Handling Large Objects in Postgres

Written by Warda Bibi

Postgres is designed to handle various types of data efficiently, making it a powerful choice for businesses and developers. One common application is storing large files, such as audio, images, videos, and logs, along with related metadata like titles and descriptions. While these files can be stored in a separate system, keeping them within the database ensures data integrity, consistency, and security.

Under the hood, these multimedia files are stored as binary, which allows efficient handling of raw binary data. However, these files can be very large, and databases impose size limits on how much data can be stored in a single tuple. This limit varies depending on the database system.

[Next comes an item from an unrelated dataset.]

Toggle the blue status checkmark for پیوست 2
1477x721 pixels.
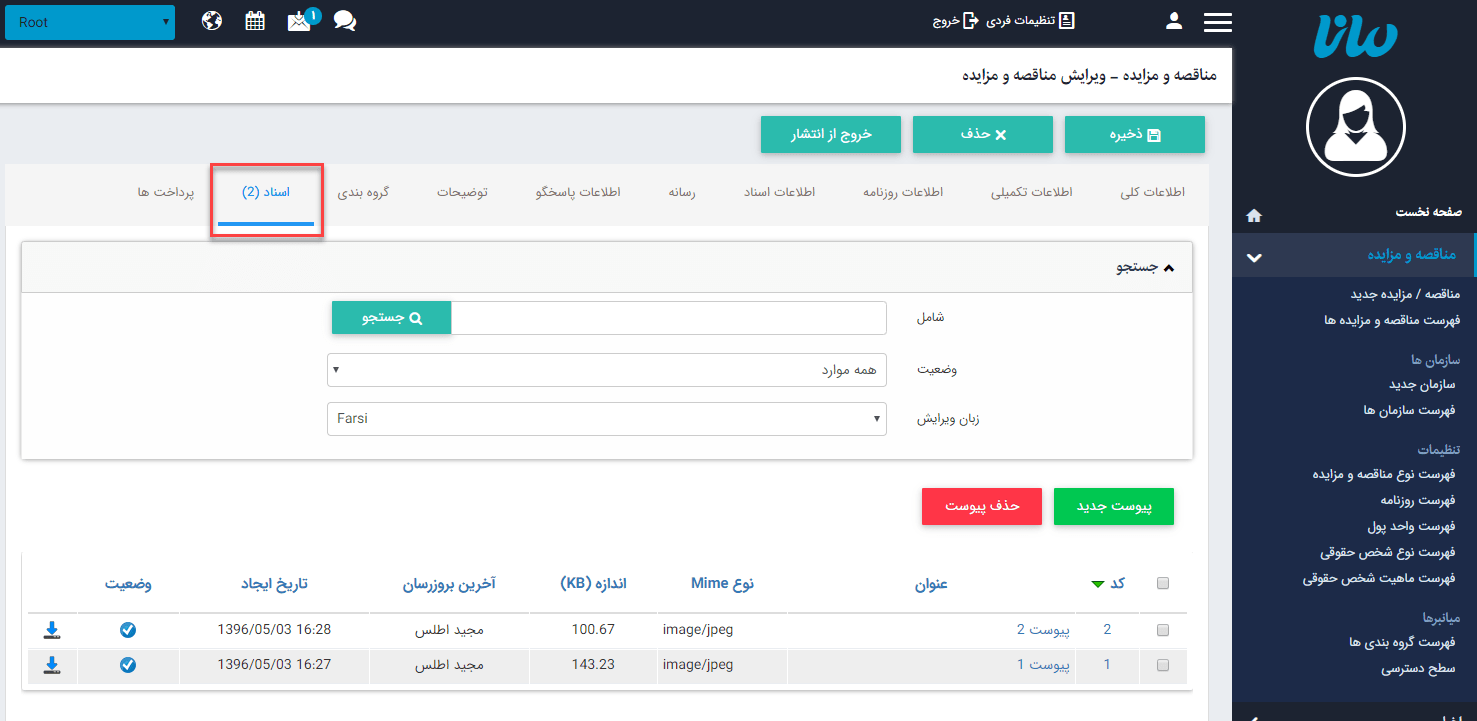[127, 629]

For example, in Oracle, a dedicated large object (LOB) data type is used to store such large files:

BLOB (Binary Large Object): stores binary data like images, videos, and PDFs
CLOB (Character Large Object): for large text-based content

These data types can store up to 128 TB and store data in a separate LOB segment outside the table, optimizing performance for large objects.

So, how does Postgres handle storing large files like images, videos, or logs? In Postgres, storage units are called pages, and pages have a fixed size of 8 kB by default. This page size works great for most data, but when it comes to larger files, it needs some special mechanism to keep things running smoothly.

In this blog, we will explore these mechanisms and discuss best practices for storing large data efficiently.

How to Handle Large Objects in Postgres

There are mainly two ways to store large objects in Postgres: You can use existing data types, such as BYTEA for binary large objects or text for character-based large objects, or you can use pg_largeobject.

Existing data types

BYTEA

BYTEA stands for byte array. It is a binary data type that stores variable-length binary strings or byte sequences. The maximum size of a BYTEA column is 1 GB, which means we can only store binary data up to 1 GB in a single BYTEA column.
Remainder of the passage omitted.